The NWP was operating in formerly closed societies, and the fact that the evaluation was conducted in a confidential, transparent and cooperative manner fostered a new level of trust for the participants. As a local research consultant noted, ‘The most challenging and yet exciting element of this evaluation was that the process enabled those who were responsible to be critical of their own work and themselves but in the most friendly, genuine and human way. This was a novel experience.’
The value of ongoing evaluation
The NWP’s funding produced a range of impacts and outcomes. According to a respondent in Albania, ‘Soros has been the first donor from a gender perspective in Albania … We have affected the women and girls community … government … and media with our programme.’ As a result of NWP-funded projects, participants went from talking about issues to taking action individually and collectively.
Although the D&E project revealed the effectiveness of the NWP’s efforts, it was not only the programmes that made a critical difference on the ground, but the evaluation itself. When evaluation is an ongoing process rather than a one-off event, it keeps interest alive and fosters self-reflection. Both are critical for continued development and improvement. Additionally, involving stakeholders in evaluation from the beginning is an effective way to secure their commitment and cooperation. Grantmakers and grantees are often so involved in the day-to-day challenges of their work that they seldom step back and examine their objectives and methods. The result is that quality can decline. There are many potential benefits to incorporating research and evaluation into one’s organization. Evaluation is an effective, possibly the most effective, means of monitoring and promoting state of the art initiatives – if, and only if, the findings are put to work.
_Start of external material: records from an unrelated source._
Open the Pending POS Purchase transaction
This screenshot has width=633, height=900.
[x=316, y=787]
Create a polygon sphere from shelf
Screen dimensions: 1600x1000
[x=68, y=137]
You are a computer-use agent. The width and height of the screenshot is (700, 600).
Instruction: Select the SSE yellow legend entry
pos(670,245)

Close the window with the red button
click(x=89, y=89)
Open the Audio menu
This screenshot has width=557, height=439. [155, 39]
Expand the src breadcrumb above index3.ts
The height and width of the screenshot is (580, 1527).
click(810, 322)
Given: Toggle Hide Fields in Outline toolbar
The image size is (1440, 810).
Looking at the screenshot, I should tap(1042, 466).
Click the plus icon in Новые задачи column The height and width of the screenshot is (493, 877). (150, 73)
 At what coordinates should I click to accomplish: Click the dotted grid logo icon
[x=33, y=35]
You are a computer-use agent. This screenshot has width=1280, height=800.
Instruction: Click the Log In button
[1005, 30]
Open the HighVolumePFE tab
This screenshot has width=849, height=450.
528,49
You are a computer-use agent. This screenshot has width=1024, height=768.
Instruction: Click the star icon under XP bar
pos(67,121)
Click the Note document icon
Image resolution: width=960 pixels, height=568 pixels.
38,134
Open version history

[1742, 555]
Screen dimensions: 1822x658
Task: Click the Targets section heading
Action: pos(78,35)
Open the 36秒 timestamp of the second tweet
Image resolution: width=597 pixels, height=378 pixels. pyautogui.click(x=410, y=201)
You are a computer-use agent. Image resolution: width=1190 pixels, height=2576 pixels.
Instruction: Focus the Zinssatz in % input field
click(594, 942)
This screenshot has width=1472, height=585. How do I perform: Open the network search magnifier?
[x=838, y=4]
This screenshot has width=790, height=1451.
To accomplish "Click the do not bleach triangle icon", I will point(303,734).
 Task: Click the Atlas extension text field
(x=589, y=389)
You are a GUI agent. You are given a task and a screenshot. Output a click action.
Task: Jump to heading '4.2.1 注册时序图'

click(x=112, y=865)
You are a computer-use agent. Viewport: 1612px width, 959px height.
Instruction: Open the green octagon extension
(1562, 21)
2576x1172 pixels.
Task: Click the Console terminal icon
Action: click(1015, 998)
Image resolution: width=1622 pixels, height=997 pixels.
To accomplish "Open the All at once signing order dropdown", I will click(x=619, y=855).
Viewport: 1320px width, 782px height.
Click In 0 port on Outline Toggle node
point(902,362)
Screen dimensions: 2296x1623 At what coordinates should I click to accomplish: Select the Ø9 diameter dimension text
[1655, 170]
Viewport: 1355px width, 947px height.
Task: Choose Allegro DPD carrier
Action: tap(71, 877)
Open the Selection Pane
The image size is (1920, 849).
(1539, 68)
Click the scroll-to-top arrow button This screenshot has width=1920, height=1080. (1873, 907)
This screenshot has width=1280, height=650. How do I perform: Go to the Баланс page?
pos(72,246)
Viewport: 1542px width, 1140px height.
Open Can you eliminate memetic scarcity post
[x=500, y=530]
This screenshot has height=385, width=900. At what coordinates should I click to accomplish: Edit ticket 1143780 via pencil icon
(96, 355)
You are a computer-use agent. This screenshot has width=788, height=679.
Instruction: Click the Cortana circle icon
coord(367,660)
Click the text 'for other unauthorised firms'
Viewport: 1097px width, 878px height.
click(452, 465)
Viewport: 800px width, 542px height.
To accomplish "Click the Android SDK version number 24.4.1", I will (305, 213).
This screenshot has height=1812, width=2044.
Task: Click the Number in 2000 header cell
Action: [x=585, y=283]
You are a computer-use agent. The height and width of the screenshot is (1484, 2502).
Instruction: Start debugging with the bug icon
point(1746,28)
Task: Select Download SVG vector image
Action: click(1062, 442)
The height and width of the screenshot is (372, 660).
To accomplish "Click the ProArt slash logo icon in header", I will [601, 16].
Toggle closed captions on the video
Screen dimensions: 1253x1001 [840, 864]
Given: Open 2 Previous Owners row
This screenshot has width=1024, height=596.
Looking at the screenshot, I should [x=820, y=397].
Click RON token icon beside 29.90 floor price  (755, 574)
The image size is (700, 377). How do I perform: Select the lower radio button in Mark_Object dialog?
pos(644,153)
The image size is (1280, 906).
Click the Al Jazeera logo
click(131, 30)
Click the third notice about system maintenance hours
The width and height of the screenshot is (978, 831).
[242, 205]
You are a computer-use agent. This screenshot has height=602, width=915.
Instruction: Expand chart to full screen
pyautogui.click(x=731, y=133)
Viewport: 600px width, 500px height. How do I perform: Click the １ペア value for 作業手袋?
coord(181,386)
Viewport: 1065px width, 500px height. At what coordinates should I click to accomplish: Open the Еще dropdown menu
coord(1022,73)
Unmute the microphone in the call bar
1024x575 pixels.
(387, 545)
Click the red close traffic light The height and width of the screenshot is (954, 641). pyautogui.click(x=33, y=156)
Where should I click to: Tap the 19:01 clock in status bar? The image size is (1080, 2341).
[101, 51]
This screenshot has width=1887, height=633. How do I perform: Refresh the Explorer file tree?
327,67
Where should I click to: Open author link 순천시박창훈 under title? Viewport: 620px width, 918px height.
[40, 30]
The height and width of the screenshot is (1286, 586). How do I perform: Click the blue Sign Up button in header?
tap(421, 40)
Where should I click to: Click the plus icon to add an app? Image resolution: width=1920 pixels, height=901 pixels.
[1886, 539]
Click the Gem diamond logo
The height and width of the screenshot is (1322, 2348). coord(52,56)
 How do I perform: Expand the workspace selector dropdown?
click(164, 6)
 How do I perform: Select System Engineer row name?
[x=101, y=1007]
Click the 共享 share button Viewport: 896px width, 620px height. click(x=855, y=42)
1 At the time of the D&E Project, the Network Women’s Program was operating in 26 countries in Central and Eastern Europe, the countries of the former Soviet Union and Mongolia.
2 See Bending the Bow: Targeting Women’s Human Rights and Opportunities. New York: Open Society Institute, 2002.
This article reflects the philosophy and methodology of the D&E Project itself. It is the combined effort of the evaluation consultants Betsy Brill, President of Strategic Philanthropy, Ltd and Judith Musick, PhD along with the local Soros staff and research consultants: Valdete Sala, Women’s Program Director at the Open Society Foundation-Albania; Iris Luarasi, local research consultant in Albania; and Selve Ringmaa, local researcher and subsequently the Women’s Program Coordinator at the Open Estonia Foundation.